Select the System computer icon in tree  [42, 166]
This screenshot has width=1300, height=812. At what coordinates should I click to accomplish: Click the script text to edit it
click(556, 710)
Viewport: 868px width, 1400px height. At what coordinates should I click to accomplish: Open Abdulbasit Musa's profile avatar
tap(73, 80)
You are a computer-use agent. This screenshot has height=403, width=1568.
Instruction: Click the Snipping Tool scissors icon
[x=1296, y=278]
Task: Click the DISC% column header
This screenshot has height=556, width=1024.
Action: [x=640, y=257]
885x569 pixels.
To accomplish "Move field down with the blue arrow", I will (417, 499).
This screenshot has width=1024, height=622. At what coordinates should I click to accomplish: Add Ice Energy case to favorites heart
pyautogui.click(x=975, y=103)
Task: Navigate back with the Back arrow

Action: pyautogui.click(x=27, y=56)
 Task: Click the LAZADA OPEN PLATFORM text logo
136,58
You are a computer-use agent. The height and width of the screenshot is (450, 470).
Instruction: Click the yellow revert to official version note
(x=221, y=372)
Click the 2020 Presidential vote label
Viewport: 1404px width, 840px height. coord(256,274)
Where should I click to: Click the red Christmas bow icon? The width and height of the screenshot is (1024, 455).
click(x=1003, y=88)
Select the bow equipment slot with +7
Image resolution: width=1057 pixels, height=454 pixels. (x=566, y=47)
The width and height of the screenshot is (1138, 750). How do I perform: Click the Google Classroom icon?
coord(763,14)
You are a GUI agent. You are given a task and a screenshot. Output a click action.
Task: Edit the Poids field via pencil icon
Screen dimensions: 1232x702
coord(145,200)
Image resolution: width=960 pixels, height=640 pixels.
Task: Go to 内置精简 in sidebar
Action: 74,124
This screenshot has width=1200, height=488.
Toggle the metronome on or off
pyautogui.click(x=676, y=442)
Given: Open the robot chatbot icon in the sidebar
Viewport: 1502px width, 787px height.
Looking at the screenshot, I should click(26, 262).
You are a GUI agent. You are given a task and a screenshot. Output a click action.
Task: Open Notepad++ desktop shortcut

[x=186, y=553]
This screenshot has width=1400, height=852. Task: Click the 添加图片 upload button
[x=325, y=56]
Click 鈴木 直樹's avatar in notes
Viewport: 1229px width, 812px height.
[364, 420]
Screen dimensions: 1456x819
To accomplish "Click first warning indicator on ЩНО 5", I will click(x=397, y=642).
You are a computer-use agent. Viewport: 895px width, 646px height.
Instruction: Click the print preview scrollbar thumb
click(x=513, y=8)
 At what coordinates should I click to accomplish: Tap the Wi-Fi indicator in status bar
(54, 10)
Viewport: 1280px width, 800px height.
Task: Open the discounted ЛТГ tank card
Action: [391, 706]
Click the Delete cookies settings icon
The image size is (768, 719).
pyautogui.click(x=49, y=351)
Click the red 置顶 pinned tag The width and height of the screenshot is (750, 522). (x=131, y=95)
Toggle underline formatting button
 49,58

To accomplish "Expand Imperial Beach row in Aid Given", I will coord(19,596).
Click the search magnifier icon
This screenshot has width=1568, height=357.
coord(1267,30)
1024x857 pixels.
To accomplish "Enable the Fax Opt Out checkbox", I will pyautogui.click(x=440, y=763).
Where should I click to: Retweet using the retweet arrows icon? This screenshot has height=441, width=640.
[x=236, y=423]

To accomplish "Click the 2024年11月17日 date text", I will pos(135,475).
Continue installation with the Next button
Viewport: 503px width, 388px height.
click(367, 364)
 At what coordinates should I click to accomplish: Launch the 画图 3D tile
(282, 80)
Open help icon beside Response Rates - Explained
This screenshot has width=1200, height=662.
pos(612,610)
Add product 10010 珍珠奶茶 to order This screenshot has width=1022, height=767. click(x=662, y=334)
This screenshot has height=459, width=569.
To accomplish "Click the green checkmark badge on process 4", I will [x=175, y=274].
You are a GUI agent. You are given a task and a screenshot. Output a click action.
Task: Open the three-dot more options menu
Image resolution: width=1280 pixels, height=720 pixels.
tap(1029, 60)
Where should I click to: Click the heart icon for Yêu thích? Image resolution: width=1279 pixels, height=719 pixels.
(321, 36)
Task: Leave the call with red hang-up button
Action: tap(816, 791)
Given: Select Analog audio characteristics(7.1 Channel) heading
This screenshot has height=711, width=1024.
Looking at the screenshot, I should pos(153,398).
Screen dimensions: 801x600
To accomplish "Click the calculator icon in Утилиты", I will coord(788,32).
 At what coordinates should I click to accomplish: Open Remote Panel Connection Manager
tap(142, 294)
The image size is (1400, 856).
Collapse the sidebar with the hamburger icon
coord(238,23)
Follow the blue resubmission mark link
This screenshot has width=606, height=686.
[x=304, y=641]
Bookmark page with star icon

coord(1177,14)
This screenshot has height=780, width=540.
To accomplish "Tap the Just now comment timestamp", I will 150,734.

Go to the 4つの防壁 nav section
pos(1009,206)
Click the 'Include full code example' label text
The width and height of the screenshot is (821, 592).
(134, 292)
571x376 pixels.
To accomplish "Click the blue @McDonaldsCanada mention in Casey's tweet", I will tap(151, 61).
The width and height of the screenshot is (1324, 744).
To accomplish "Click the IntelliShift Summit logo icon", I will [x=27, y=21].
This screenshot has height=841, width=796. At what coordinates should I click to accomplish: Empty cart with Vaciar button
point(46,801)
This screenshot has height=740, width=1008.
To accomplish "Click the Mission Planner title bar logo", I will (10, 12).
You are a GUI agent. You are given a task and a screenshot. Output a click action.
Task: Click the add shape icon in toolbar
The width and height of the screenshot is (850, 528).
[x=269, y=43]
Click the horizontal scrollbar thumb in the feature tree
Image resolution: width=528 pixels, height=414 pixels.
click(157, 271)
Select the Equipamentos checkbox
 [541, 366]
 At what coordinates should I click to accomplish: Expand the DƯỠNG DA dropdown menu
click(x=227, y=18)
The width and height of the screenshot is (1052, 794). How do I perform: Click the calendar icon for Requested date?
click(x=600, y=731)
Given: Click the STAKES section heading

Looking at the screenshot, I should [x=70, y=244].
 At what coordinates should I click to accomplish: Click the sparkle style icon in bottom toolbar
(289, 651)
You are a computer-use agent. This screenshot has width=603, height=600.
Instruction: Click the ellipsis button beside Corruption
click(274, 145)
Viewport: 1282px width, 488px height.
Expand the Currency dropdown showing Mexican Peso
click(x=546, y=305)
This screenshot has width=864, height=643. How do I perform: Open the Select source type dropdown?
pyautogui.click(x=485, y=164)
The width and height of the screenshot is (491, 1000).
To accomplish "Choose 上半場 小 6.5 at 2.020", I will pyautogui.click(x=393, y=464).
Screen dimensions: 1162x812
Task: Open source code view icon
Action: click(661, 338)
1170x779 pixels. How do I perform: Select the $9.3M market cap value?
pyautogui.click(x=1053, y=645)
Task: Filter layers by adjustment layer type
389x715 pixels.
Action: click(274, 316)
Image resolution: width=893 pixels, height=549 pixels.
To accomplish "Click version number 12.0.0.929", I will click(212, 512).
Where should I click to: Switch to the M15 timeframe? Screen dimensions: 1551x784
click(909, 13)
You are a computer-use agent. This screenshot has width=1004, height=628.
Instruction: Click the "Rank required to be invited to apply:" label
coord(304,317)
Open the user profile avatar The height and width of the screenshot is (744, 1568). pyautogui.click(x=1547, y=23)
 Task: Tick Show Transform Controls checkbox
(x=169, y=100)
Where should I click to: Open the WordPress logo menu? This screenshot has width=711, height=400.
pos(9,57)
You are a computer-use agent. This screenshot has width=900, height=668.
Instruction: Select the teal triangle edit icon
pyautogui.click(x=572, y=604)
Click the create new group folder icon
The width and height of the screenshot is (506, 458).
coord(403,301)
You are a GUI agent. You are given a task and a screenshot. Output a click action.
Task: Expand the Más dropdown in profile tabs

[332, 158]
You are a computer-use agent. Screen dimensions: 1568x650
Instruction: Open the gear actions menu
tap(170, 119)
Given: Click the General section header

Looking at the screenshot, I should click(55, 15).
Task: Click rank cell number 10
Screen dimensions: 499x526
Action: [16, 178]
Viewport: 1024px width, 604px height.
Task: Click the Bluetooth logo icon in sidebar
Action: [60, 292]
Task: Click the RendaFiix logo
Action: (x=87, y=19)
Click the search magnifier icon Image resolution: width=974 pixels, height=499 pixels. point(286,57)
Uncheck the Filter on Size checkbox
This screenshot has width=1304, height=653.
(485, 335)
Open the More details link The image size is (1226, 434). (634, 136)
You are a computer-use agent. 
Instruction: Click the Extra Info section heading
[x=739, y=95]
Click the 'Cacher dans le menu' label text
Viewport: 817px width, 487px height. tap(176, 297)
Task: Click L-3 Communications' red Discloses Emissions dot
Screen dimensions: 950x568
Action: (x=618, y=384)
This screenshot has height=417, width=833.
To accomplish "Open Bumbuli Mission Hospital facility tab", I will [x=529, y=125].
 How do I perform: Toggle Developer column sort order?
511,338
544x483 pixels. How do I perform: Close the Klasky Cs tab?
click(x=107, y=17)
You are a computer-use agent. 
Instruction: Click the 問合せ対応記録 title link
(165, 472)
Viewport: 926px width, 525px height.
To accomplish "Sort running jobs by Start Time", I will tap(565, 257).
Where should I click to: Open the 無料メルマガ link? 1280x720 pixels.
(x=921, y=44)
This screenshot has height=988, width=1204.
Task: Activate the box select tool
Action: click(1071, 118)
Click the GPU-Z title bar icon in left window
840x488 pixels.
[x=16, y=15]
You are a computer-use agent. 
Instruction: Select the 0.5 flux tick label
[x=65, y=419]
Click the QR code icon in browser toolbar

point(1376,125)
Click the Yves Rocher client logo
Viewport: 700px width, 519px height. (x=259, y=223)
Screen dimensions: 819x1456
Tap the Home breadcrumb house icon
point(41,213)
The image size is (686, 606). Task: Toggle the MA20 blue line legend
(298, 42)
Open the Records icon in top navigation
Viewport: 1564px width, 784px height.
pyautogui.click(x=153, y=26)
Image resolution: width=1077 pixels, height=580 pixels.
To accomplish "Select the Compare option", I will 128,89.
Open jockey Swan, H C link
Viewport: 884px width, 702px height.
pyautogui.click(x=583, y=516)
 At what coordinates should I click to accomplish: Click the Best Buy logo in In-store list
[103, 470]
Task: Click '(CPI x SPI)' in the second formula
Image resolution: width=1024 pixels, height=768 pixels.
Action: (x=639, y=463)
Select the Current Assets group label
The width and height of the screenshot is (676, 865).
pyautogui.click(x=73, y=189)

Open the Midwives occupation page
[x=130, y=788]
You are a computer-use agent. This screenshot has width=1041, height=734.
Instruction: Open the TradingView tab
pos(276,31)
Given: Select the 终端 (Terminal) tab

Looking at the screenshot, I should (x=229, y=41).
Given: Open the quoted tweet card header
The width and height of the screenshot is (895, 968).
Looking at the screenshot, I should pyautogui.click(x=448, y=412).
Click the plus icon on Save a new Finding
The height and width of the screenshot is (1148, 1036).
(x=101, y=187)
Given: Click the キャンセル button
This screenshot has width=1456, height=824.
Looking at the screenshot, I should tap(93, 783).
++++
EXERCISE DETAILS:
After locating the line with "The image size is (686, 606)." above, return that line and every later line through the one with "Task: Click '(CPI", word for word and with nothing else.

RESULT FOR THIS TASK:
The image size is (686, 606). Task: Toggle the MA20 blue line legend
(298, 42)
Open the Records icon in top navigation
Viewport: 1564px width, 784px height.
pyautogui.click(x=153, y=26)
Image resolution: width=1077 pixels, height=580 pixels.
To accomplish "Select the Compare option", I will 128,89.
Open jockey Swan, H C link
Viewport: 884px width, 702px height.
pyautogui.click(x=583, y=516)
 At what coordinates should I click to accomplish: Click the Best Buy logo in In-store list
[103, 470]
Task: Click '(CPI x SPI)' in the second formula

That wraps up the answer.